- The Paleontological Society
The phylogenetic relationships of fossil and extant members of the primate superfamily Hominoidea are reassessed by using both conventional (morphological) cladistic and stratocladistic (incorporating morphological and temporal data) techniques. The cladistic analysis recovers four most parsimonious cladograms that distinguish postcranially primitive (“archaic”) and derived (“modern”) hominoid clades in the earliest Miocene of East Africa and supports distinct hominine and pongine clades. However, the relationships among the pongines and hominine clades and other Eurasian hominoids remain ambiguous and there is weak support (Bremer decay indices, reduced consensus, and bootstrap proportions) for several other parts of the proposed phylogeny.
An examination of the partitioning of homoplasy across the two major hominoid clades recovered in the cladistic analysis indicates that the majority of the observed homoplasy resides in the postcranially derived clade. An examination of the partitioning of homoplasy across anatomical regions indicates that dental characters display a significantly higher level of homoplasy than postcranial characters. A rarefaction analysis demonstrates that the higher homoplasy associated with the dental characters is not the result of sampling biases, indicating that postcranial skeletal characters are likely the more reliable phylogenetic indicators in the hominoids.

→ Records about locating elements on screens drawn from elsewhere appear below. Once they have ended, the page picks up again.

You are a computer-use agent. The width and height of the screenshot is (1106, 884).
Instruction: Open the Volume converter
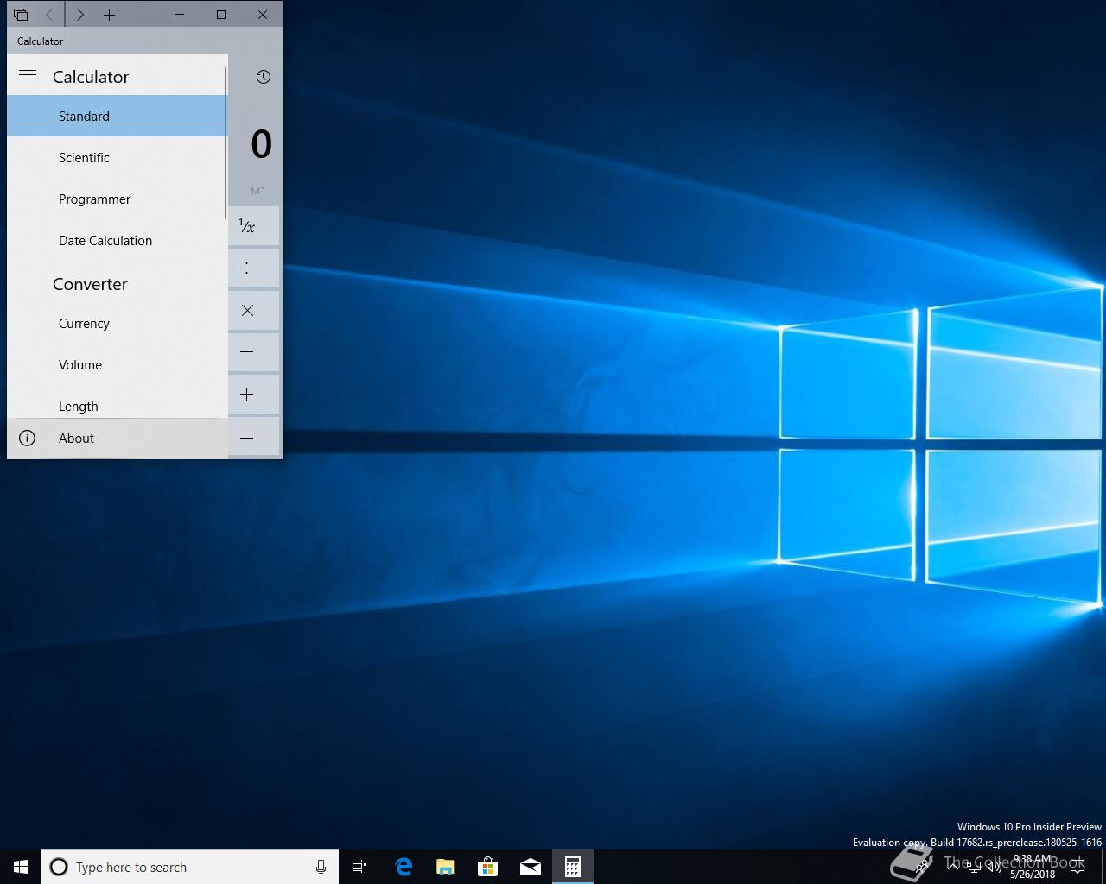[80, 365]
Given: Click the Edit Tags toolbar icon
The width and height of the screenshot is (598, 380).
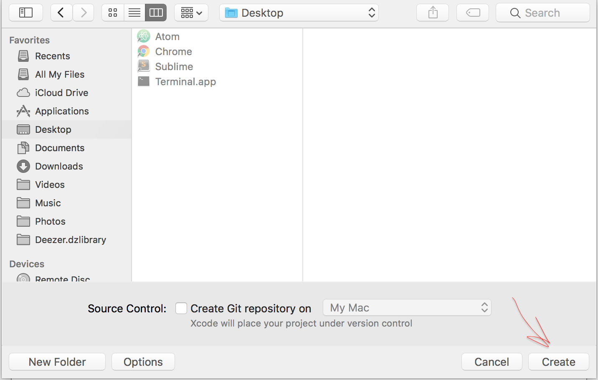Looking at the screenshot, I should pos(473,13).
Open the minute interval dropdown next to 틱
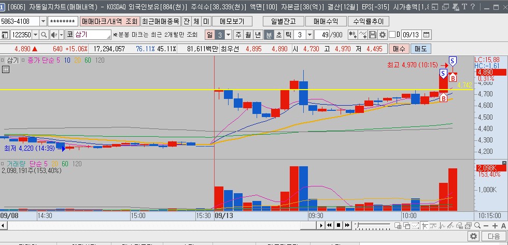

The branching order of the most parsimonious cladograms shows better than average congruence with the observed ordering of first appearances in the fossil record, implying that the hominoid fossil record is surprisingly good. As with morphologic parsimony debt, most of the stratigraphic parsimony debt in these cladograms is associated with the “modern” hominoid clade. A stratocladistic analysis of the data recovers a single most parsimonious phylogenetic tree with a different cladistic topology from the morphological cladogram. The most striking difference is the elimination of the postcranially primitive clade of hominoids in the early Miocene in favor of a pectinate succession of taxa. The relative position of the late-appearing taxon Oreopithecus is also altered in the stratocladistic hypothesis. Topological differences between the cladistic and stratocladistic hypotheses highlight two intervals of significant discord between the morphological and temporal data—the early Miocene of eastern Africa and the late Miocene of Eurasia. The first discrepancy is likely the result of poor preservation and morphological homoplasy in Morotopithecus, as the fossil record in the early Miocene of eastern Africa for the ingroup is rather good. The second discrepancy is likely the result of the unusual preservation conditions associated with the late Miocene hominoid Oreopithecus.